Стоя пред алтарем на коленях, одетый в длинную мантию из шерсти белого цвета, я был совершенно одурманен запахом ладана и подавлен столькими незаслуженными почестями. Ни один из присутствующих не заблуждался относительно того, каким образом этот «волхв» попал в Рим. Все, что говорилось в мой адрес, как и вообще все, что со мной происходило, было лишено смысла, гротескно, раздуто до невероятных размеров! Не стал ли я жертвой дурного сна, какой-то фантасмагории? Не находился ли я на самом деле, как всякую пятницу, в мечете — в Фесе, Каире или Томбукту, — под влиянием долгой бессонницы, принятой за нечто совершенно иное? И вдруг, когда мои сомнения достигли наивысшей точки, вновь послышался голос понтифика, обращавшегося ко мне:
— Ты, Наш возлюбленный сын, ты, Иоанн-Лев, на кого указало Нам Провидение, выбрав из множества других смертных…

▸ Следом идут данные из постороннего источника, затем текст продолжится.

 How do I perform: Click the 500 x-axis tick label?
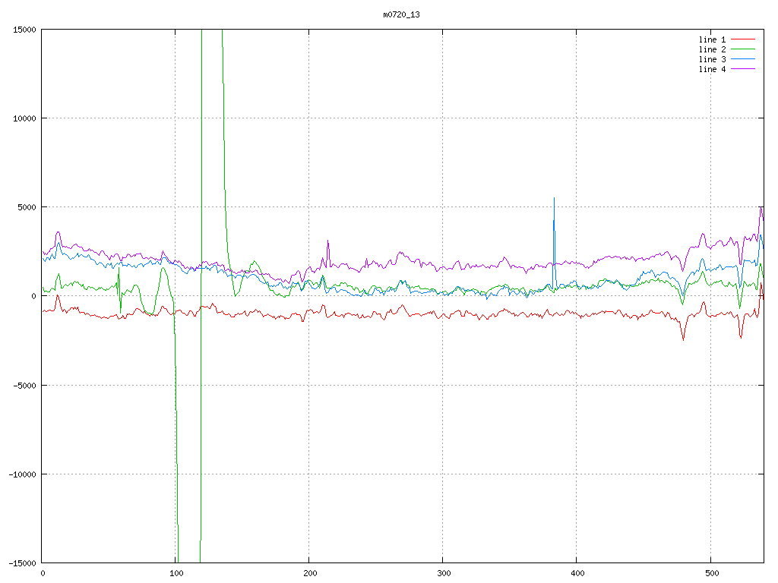coord(710,573)
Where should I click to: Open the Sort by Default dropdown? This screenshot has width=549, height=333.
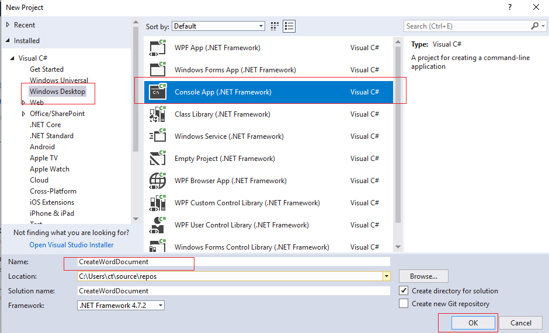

Иоанн-Лев! Йоханнес Лео! Никто никогда в моем роду так не прозывался! Долго еще после окончания церемонии я на разные лады произносил и про себя, и вслух буквы и слоги своего нового имени, то по-латыни, то на итальянский манер. Лео. Леоне. Любопытная людская привычка называть себе подобных именами тех зверей, которых они боятся, и лишь изредка тех, которые им преданно служат. Люди охотно принимают имя волка, но не собаки. Удастся ли мне когда-нибудь забыть, что я Хасан, и, глядя в зеркало, обращаться к самому себе: «Э, Лев, да у тебя круги под глазами?» Чтобы как-то свыкнуться с новым именем, я поспешил переиначить его на арабский манер: Йоханнес Лео превратилось в Йуханна ал-Асад. Так я подписал те свои труды, что были созданы в Риме и Болонье. Однако приближенные понтифика, слегка удивленные запоздалым появлением на свет еще одного Медичи — темноволосого и курчавого, — тут же окрестили меня Африканцем, дабы отличать меня от моего приемного отца. А возможно, и для того, чтобы избежать назначения меня кардиналом, как произошло с большинством двоюродных братьев Папы, причем некоторые были возведены в сан в возрасте четырнадцати лет.